I make a new branch named after the model I am using to make the embeddings.

$ dolt checkout -b all-MiniLM-L6-v2
Switched to branch 'all-MiniLM-L6-v2'

To run the script I first start a Dolt SQL Server.

$ dolt sql-server
Starting server with Config HP="localhost:3600"|T="28800000"|R="false"|L="info"|S="/tmp/mysql.sock"

I leave that program running in a terminal and run my script named vectorize.py in another shell. It takes about 12 hours on my Mac without a GPU. I think making processes like this faster is why GPUs are in high demand.

Then I create a vector index on that branch which also takes a while, another 12 hours or so on my Mac. I can't blame this on a lack of GPU. This is just Dolt being slow. We will optimize this process over time. I could have created the vector index before I inserted the embeddings but incremental builds of the vector index is slower than building it all at once after a batch insert.

dolt sql -q "create vector index vidx ON yelp(embeddings);

After I'm finished I have the embeddings in an index on the all-MiniLM-L6-v2 branch.

I then repeat the process for the bge-m3 model. I chose these two models because they had the most likes on Hugging Face.

State of the World Now

After I'm done, I have three branches. main has an empty embeddings column. The two other branches, all-MiniLM-L6-v2 and bge-m3 have the embeddings column populated with embeddings generated with the model corresponding to the branch name. On the two branches non-main branches I also have vector indexes on the embeddings column. You can inspect the database on DoltHub. It's called vector_example.

$ dolt branch
  all-MiniLM-L6-v2
  bge-m3
* main

You can use as of syntax to inspect the embeddings on each branch. For instance, let's check out the sizes.

$ dolt sql -q "select json_length(embeddings) from yelp as of 'bge-m3' limit 1"
+-------------------------+
| json_length(embeddings) |
+-------------------------+
| 1024                    |
+-------------------------+

$ dolt sql -q "select json_length(embeddings) from yelp as of 'all-MiniLM-L6-v2' limit 1"
+-------------------------+
| json_length(embeddings) |
+-------------------------+
| 384                     |
+-------------------------+

It looks like the bge-m3 model produces much larger embeddings than all-MiniLM-L6-v2.

Compare Results

Let's find similar reviews to the first review in the set.
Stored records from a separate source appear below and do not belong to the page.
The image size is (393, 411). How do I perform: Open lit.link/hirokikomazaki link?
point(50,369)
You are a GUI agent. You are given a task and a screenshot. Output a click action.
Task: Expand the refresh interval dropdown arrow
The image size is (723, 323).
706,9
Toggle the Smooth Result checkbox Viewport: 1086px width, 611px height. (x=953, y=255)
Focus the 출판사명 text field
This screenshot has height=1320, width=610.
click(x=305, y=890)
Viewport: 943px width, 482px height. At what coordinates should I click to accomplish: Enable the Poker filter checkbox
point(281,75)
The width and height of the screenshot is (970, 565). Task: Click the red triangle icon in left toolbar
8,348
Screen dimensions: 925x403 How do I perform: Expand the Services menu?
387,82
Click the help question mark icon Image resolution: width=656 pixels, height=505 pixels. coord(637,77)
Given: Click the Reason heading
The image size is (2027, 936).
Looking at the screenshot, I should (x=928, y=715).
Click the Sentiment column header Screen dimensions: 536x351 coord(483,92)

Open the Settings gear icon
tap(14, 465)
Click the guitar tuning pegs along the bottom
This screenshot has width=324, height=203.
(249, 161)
The review is:

I went here before a night out on the strip to celebrate my birthday and was absolutely impressed. the food was delicious, and we were able to get so much food, and their wonderful sangria, for an incredible price. this was my first tapas experience and I am hooked. I still get cravings for their delicious truffle fries!!

Let's start with the bge-m3 model.

Note, Dolt will only use the vector index if the input vector is a constant in every vec_distance function call. Even naming the results (ie. as distance) and referring to that name in the order by (ie .order by distance) messes up Dolt's analyzer. We will improve this.

$ dolt checkout bge-m3
Switched to branch 'bge-m3'
$ dolt sql -q "set @query = (select embeddings from yelp where id = 1); select id, review, vec_distance(embeddings, @query) as distance from yelp order by vec_distance(embeddings, @query) limit 3;"
+--------+----------------------------------------------------------------------------------------------------------------------------------------------------------------------------------------------------------------------------------------------------------------------------------------------------------------------------------------------------------+---------------------+
| id     | review                                                                                                                                                                                                                                                                                                                                                   | distance            |
+--------+----------------------------------------------------------------------------------------------------------------------------------------------------------------------------------------------------------------------------------------------------------------------------------------------------------------------------------------------------------+---------------------+
| 1      | I went here before a night out on the strip to celebrate my birthday and was absolutely impressed.\n\nthe food was delicious, and we were able to get so much food, and their wonderful sangria, for an incredible price.\n\nthis was my first tapas experience and I am hooked.  I still get cravings for their delicious truffle fries!!               | 0                   |
| 517988 | I love this place for group outings. It can get kind of loud so if you're looking for a nice, quite restaurant on a Friday night...not here.\nThe prices are extremely reasonable and the Tapas are really good.  I have been satisfied every time I've gone.....\n\nGet the Sangria. Try the mushroom tart and the mac & cheese.\n\nHighly recommended! | 0.42744792676641    |
| 79194  | Fantastic......... \nThe two of us went there on a Saturday @ 6pm withought booking, which wasn't a problem, they gave us two hrs which was fine, we had 5 tapas to start and the paella for 2 which was great with 2 Btls wine \u00a367. staff are very friendly and nothings to much bother, a great atmosphere too. \n\nEnjoy.                        | 0.42908953699554725 |
+--------+----------------------------------------------------------------------------------------------------------------------------------------------------------------------------------------------------------------------------------------------------------------------------------------------------------------------------------------------------------+---------------------+

This model seems to key on tapas as the defining characteristic of the first review. There's nothing about birthdays in the similar reviews. I'm not all that impressed with this model's results.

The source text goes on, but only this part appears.